The National Institute on Drug Abuse says marijuana can be addictive and is considered a “gateway drug” to using other drugs. “The higher the level of THC and the more often you use, the more likely you are to become dependent,” Bonn-Miller says. “You have difficulty stopping if you need to stop. You have cravings during periods when you’re not using. And you need more and more of it to have the same effect.” Learn more about the long-term effects of marijuana use.

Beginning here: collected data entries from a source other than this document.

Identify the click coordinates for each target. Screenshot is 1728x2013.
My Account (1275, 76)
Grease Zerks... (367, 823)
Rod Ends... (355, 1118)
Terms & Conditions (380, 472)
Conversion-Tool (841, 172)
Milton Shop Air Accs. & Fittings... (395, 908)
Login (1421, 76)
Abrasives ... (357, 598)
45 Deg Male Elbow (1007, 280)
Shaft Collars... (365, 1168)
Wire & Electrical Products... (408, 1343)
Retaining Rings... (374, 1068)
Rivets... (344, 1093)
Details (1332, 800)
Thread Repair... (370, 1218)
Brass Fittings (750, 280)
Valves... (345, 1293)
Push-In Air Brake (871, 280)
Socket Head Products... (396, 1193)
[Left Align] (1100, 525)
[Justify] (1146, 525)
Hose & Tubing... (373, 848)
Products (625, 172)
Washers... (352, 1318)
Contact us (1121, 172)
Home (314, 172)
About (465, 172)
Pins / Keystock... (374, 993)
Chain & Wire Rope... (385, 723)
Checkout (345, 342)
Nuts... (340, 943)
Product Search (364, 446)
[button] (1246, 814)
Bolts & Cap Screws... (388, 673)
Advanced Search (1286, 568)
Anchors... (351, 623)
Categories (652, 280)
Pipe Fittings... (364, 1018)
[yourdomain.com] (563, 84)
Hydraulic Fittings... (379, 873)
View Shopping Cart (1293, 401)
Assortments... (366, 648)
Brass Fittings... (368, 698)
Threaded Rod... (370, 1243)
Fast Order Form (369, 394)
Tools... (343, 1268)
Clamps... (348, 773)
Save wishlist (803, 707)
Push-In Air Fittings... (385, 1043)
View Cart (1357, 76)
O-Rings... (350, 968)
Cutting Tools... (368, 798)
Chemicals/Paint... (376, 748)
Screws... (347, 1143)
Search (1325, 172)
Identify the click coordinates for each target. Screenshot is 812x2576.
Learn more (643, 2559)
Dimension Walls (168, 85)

Another issue is that the FDA doesn’t oversee medical marijuana like it does prescription drugs. Although states monitor and regulate sales, they often don’t have the resources to do so. That means the strength of and ingredients in medical marijuana can differ quite a bit depending on where you buy it. “We did a study last year in which we purchased labeled edible products, like brownies and lollipops, in California and Washington. Then we sent them to the lab,” Bonn-Miller says. “Few of the products contained anywhere near what they said they did. That’s a problem.”


Which states allow medical marijuana?
Medical marijuana is legal in 33 states and the District of Columbia:
• Alaska
• Arizona
• Arkansas
• California
• Colorado
• Connecticut
• Delaware
• District of Columbia
• Florida
• Hawaii
• Illinois
• Louisiana
• Maine
• Maryland
• Massachusetts
• Michigan
• Minnesota
• Missouri
• Montana
• Nevada
• New Hampshire
• New Jersey
• New Mexico
• New York
• North Dakota
• Ohio
• Oklahoma
• Oregon
• Pennsylvania
• Rhode Island
• Utah
• Vermont
• Washington
• West Virginia
States allowing legal recreational use include: Alaska, California, Colorado, Illinois, Maine, Massachusetts, Michigan, Nevada, Oregon, Vermont, and Washington
States that allow restricted use only include: Alabama, Georgia, Idaho, Iowa, Kentucky, Mississippi, Missouri, North Carolina, South Carolina, Tennessee, Texas, Virginia, Wisconsin, and Wyoming.
How do you get medical marijuana?
To get medical marijuana, you need a written recommendation from a licensed doctor in states where that is legal. (Not every doctor is willing to recommend medical marijuana for their patients.) You must have a condition that qualifies for medical marijuana use. Each state has its own list of qualifying conditions. Your state may also require you to get a medical marijuana ID card. Once you have that card, you can buy medical marijuana at a store called a dispensary.